WORK TO DO:
1. Say whether each statement agrees with the ohmmeter sketch, answering yes or no and quoting the deciding words from it: (a) The display is driven over SPI. (b) The pnp transistors are enabled through a 4k7 ohm base resistor. (c) The author used AREF on the Pro-Mini.
2. In the ohmmeter sketch, which header file is included for the OLED display?

GIVEN TEXT:
==================================================

Auto-Ranging Ohmmeter

// SKETCH: Ohmmeter_Autoranging_SimpleCircuitcom.ino
// Autoranging Ohmmeter with 128x64 Oled display with Arduino Pro-Mini
// SH1106 Oled display driven with I2C via A4=SDA & A5=SCK.
// Adaped from: https://simple-circuit.com/arduino-auto-ranging-ohmmeter-lcd/

#include <Arduino.h>
#include <U8g2lib.h>  // Oled library

// Define digital pins to enable pnp transistors through 4k7 ohm base resistor
#define CH0  12       // Q1 - 100 ohm range
#define CH1  11       // Q2 - 1k ohm range
#define CH2  10       // Q3 - 10k ohm range
#define CH3  9        // Q4 - 100k ohm range
#define CH4  8        // Q5 - 1 Meg ohm range

byte ch_number;
uint32_t res;
const uint32_t res_table[5] = {100, 1000, 10000, 100000ul, 1000000ul};  // resistor table array
char _buffer[11];

U8G2_SH1106_128X64_NONAME_F_HW_I2C u8g2(U8G2_R0, /* reset=*/ U8X8_PIN_NONE);

void setup(void) {
  // Serial.begin(9600);                         // initialize the Serial display
  
  // analogReference(EXTERNAL);  // I did not use AREF as Pro-Mini does not have it
  // ***Add this after wiring AREF to 5 volt, and before analogRead(A1)

==================================================

LISTED RECORDS:
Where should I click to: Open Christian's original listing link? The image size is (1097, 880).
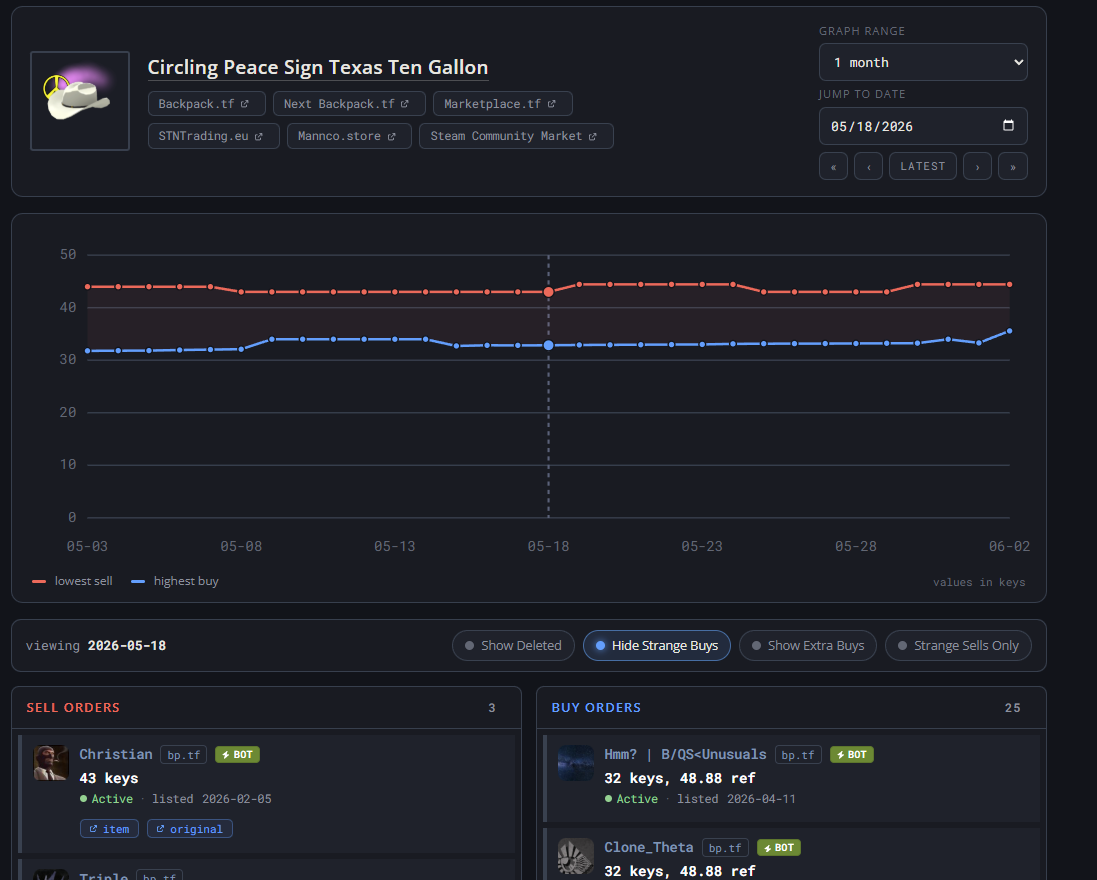(x=190, y=829)
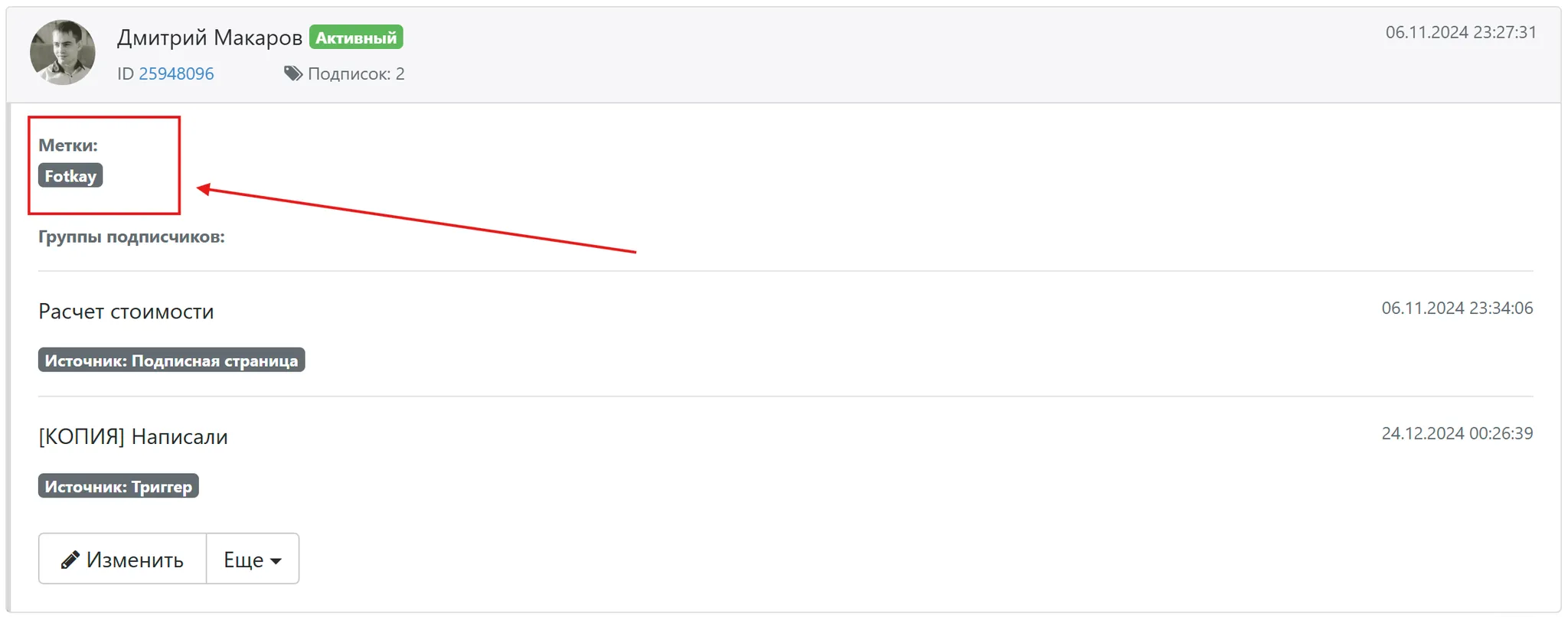This screenshot has width=1568, height=617.
Task: Click the green Активный status badge
Action: pos(356,38)
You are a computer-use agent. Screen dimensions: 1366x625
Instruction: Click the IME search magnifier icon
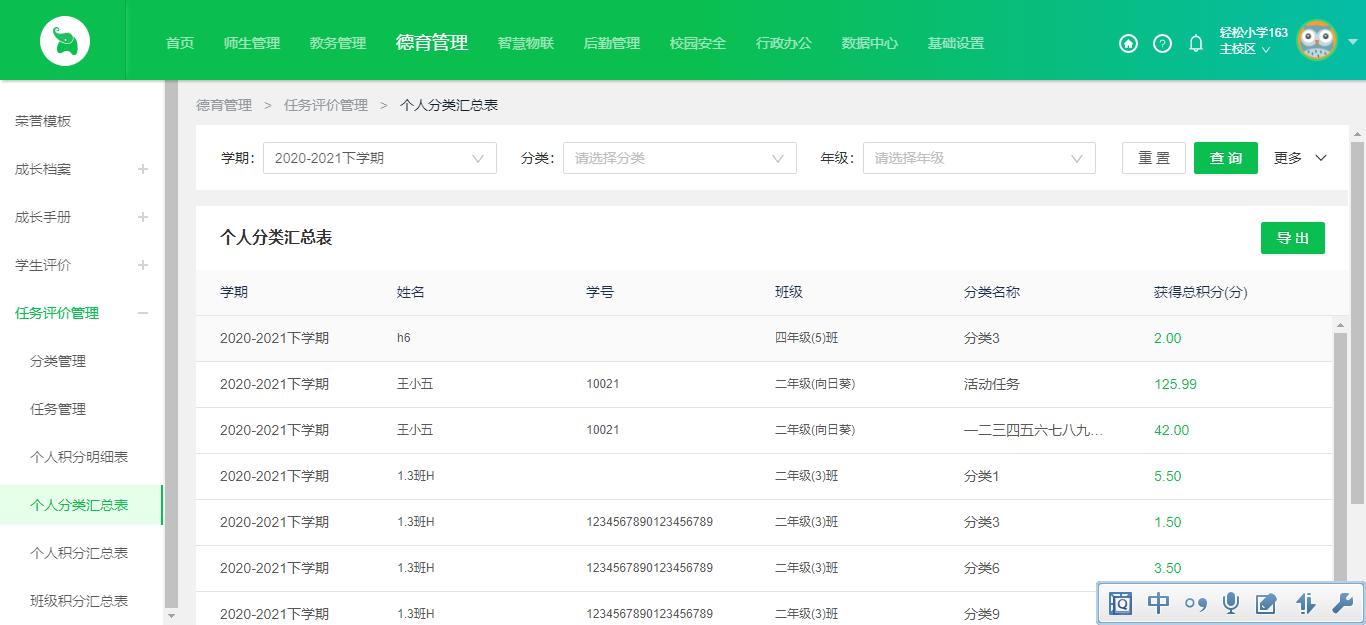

==================================================

RESULTS OF THE TASKS:
1.
(a) No: "SH1106 Oled display driven with I2C via A4=SDA & A5=SCK."
(b) Yes: "Define digital pins to enable pnp transistors through 4k7 ohm base resistor"
(c) No: "I did not use AREF as Pro-Mini does not have it"

2. U8g2lib.h